In triangle ABC, AB = AC = 25 and BC =14. The perpendicular distances from point P to each 3 sides in the interior of the triangle is equal. Find the distance.

Edit: Ah, this is not homework: its a competition question. Regarding to my efforts: I had found the vertical/perpendicular height (sqrt (25r^2-(14/2)^2) = 24). Then, I found the angle of each part (Angle of ABC and ACB must be 73.74 degrees while angle BAC is around 32.52 degrees). The angles are found via right triangle (25 is hypotenuse, 24 is height, and 7 is length). I tried the law of sine and thats where I am in so far.

I assume if I add 16.52 degrees clockwise to side AB and counterclockwise to side AC, it would create the perpendicular line to point P.
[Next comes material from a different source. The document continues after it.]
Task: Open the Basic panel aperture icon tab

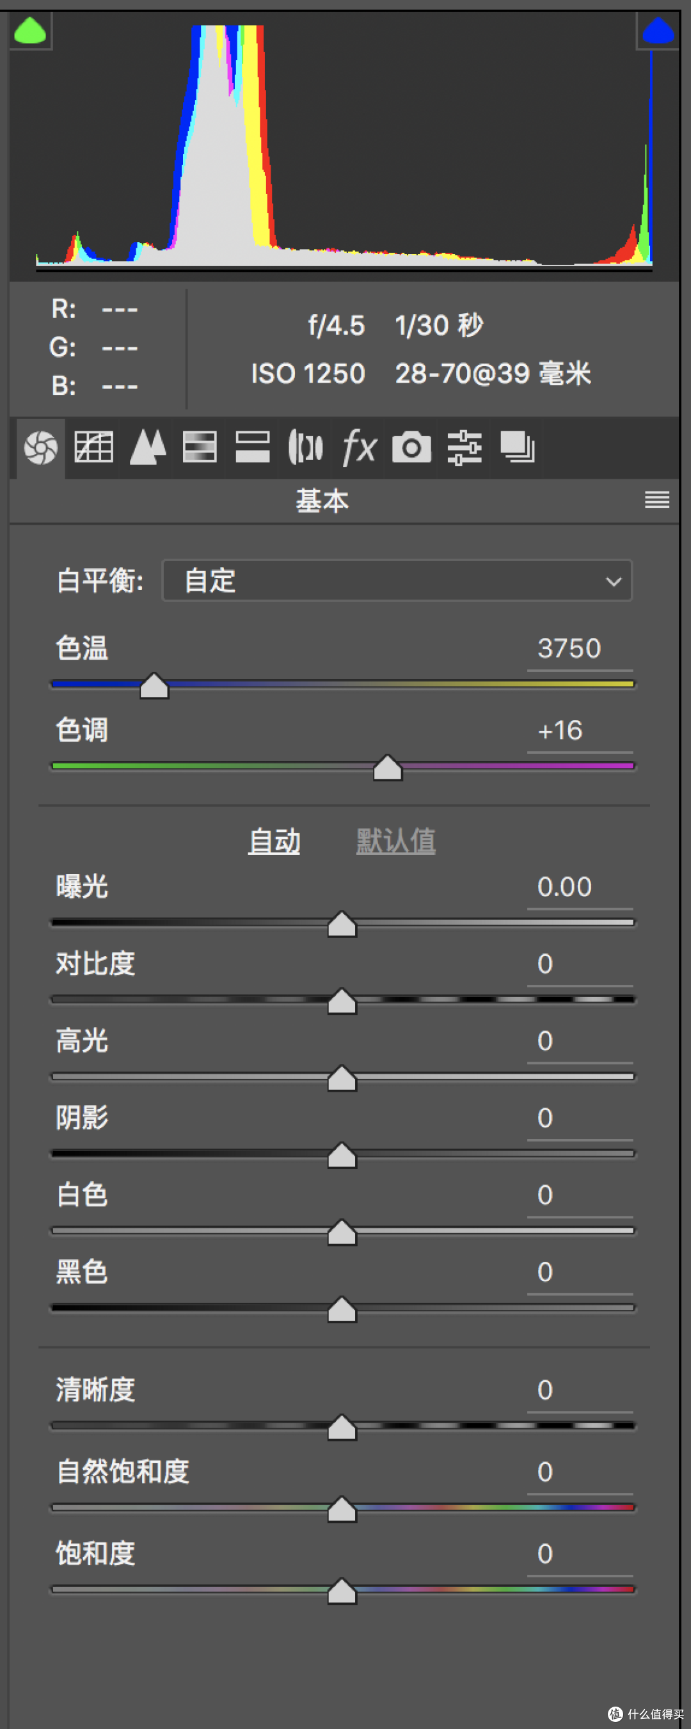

Edit: this is my drawing/depiction of the triangle. Goal is to solve x or y or z.

Answer 1

Hint: You found altitude $h_a=AG=24$, very well; now find altitude $BH=h_b=h_c$. Then use this formula:

$$\frac {L_1}{h_a}+\frac{L_2}{h_b}+\frac {L_3}{h_c}=1$$

where $L $is the distance of point from the sides, here $L_1=L_2=L_3=L$, and $h_b=h_c$.

Answer 2

I found the solution!

Using the law of sine:

As $\angle BAP$ and $\angle CAP$ are both $(180-(2(73.72)))/2 = 16.2602$, we can use the law of sine between $y$ and line $\overline{AP}$ as

$\sin (16.2602)/y = \sin (90)/(24-y)$, solve for $y$ and it becomes $6.72/1.28 = x = 21/4$!

I've got to admit I felt dumb upon the realization that the solution seemed this simple.

Answer 3

If the point P lies in the interior of a triangle and the perpendicular distance to each of the sides is equal, it would make that distance a radius of an incircle. Meaning we can find it using two area formulae.

Let p = 0.5 Perimeter

area = $ p * r $, on the other side, area = $ \sqrt{p(p-a)(p-b)(p-c)} $,

where a,b,c are side lengths. So $ 32 * r = \sqrt{32*7*7*18}$ meaning $ r = 21/4 = 5,25 $.